Most existing studies also find that the religion of asylum seekers matters. Europeans’ attitudes to Muslim asylum seekers appear to be worse than to Christian asylum seekers (e.g. Bansak et al., 2016a). The magnitude of this effect remains unclear, however (e.g. Hager and Veit, 2019). Taking account of individuals’ religion when assessing their claims for asylum would, of course, not be compatible with the Geneva Convention or with most people’s fundamental understandings of liberal democracy.
Policy preferences
In contrast to the rapidly growing research on the determinants of attitudes to asylum seekers and refugees in Europe, there are still relatively few analyses of Europeans’ preferences for different aspects of asylum and refugee policy. A key finding from the small existing research is that, while there is no evidence of widespread public support for highly restrictive policy features that completely abolish protections for asylum seekers and refugees, Europeans prefer more control-based asylum and refugee policies, including EU policy cooperation with non-EU countries of migrants’ transit and origin, that are not completely aligned with the rights-based policies of the current international refugee system (with the Geneva Convention at its core). The available research also suggests that there might be more public support for common European policy-making, including for redistributing asylum seekers across European countries, than is often assumed in public debates.
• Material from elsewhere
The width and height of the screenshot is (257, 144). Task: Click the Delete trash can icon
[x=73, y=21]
Jeannet et al. (2021) conducted a conjoint experiment with 12,000 respondents across eight European countries to study the nature and determinants of public support for multi-dimensional asylum and refugee policies. The results suggest that Europeans are generally committed to policies that provide protection to asylum-seekers and refugees but this commitment tends to be contingent upon the use of policy controls such as limits and conditions (e.g. annual limits on asylum applications; an income requirement for family reunification; and making financial assistance to non-EU countries conditional on their help with reducing the numbers of asylum seekers coming to Europe). This raises the important question whether policies that remain based on the current international framework for refugee protection (incl the Geneva Convention) are politically sustainable. The answer partly depends on the determinants of these policy preferences.
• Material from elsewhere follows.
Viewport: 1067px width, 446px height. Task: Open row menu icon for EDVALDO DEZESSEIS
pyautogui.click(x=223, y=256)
In a related study based on the same experiment, Jeannet et al. (2020) show that individuals’ trust in the political institutions of the European Union has a central role in the formation of their asylum and refugee policy preferences. As can be expected from the research literature on the relationship between political trust and support for public policy (e.g. Hetherington, 2004), individuals with lower levels of political trust in European institutions were found to be less supportive of asylum and refugee policies that provide expansive, unlimited, or unconditional protection and more supportive of policies with highly restrictive features. The study (Jeannet et al., 2020) also shows, however, that even politically distrusting individuals can systematically support policies that provide protection and assistance to refugees if there are limits or conditions on policy provision. The authors suggest that the use of limits and conditions can compensate for individuals’ lack of trust in generating supportive preferences for asylum and refugee protection. As political trust changes only slowly and has been in long-term decline in many European countries (e.g. Jeannet, 2020), it seems unlikely that efforts to re-build Europeans’ political trust will, on their own, be an effective policy response to these public policy preferences.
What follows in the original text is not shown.